Compare: 2008 No 91 s 104
Schedule 5 clause 50: inserted, on 15 March 2021, by section 60 of the Financial Services Legislation Amendment Act 2019 (2019 No 8).
51 Membership of disciplinary committee
(1)
The Minister may at any time appoint a member of the disciplinary committee.
(2)
The appointment of a member of the disciplinary committee must be for a specified period.
(3)
The Minister must appoint one of the members of the disciplinary committee as the chairperson of the disciplinary committee.
(4)
The disciplinary committee must have not less than 4 members and not more than 6 members including the chairperson, and the Minister must ensure that the number of current members does not fall below 4.
(5)
Apart from the chairperson, the Minister must appoint as members of the disciplinary committee—
(a)
at least 1 member who works or has worked in the financial advice industry; and
(b)
at least 1 member who is independent of the financial advice industry; and
(c)
at least 1 member who is a lawyer with not less than 7 years’ legal experience.
Compare: 2008 No 91 s 105
Schedule 5 clause 51: inserted, on 15 March 2021, by section 60 of the Financial Services Legislation Amendment Act 2019 (2019 No 8).

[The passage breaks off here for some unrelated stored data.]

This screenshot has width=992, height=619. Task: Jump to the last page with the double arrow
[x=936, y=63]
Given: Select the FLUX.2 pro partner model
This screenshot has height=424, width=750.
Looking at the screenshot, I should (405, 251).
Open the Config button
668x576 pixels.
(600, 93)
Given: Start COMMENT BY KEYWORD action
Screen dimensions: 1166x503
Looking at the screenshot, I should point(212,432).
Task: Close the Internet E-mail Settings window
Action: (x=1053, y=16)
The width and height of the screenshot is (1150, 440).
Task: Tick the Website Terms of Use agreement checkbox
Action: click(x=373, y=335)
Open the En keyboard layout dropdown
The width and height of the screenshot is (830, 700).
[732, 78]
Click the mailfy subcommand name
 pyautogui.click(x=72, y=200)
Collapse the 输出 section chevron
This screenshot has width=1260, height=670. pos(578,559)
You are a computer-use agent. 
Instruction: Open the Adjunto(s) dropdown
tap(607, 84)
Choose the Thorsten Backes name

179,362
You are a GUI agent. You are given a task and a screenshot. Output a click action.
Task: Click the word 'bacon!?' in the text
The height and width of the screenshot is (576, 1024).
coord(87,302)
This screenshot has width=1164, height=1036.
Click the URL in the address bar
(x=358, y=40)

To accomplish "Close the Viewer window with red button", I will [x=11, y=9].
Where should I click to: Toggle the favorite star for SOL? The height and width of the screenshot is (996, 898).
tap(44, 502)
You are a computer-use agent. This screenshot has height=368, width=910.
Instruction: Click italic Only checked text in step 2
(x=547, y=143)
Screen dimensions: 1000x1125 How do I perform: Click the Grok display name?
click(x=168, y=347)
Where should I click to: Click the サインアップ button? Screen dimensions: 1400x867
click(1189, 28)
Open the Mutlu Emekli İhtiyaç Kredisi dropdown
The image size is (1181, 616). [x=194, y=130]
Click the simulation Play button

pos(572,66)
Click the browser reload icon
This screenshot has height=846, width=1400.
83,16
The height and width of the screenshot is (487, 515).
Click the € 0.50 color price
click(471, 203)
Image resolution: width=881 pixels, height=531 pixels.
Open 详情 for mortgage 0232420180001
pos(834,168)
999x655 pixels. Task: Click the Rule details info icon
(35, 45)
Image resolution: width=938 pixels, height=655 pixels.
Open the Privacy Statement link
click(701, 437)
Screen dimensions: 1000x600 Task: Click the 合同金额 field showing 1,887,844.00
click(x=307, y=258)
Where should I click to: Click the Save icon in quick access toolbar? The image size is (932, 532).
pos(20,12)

52 Ceasing to be member of disciplinary committee
(1)
A person ceases to be a member of the disciplinary committee if—
(a)
the person is convicted by any court in New Zealand or elsewhere of any offence punishable by imprisonment for a term of 3 months or longer; or
(b)
the person dies or is, under the Insolvency Act 2006, adjudged bankrupt; or
(c)
the Minister, by notice to the person, removes the person from the committee on the grounds of inability to perform the functions of the office, or for neglect of duty, or misconduct, proved to the satisfaction of the Minister; or
(d)
the person resigns by notice in writing to the Minister.
(2)
A person who ceases to be a member of the disciplinary committee is not entitled to compensation.
(3)
A member continues in office despite the expiry of his or her period of appointment until—
(a)
the member is reappointed; or
(b)
the member’s successor is appointed; or
(c)
the member is notified that a replacement member will not be appointed; or
(d)
the member vacates or is removed from office.
(4)
A member who continues in office for any period under subclause (3), unless he or she was removed from office, may act as a member during that period for the purpose of—
(a)
completing any proceedings partly heard by the committee before the expiry of his or her period of appointment:
(b)
hearing any other proceedings.
(5)
A member who has resigned, or whose successor is appointed or who will not be replaced (unless he or she was removed from office), may continue in office for the purpose of completing any proceedings that are partly or wholly heard.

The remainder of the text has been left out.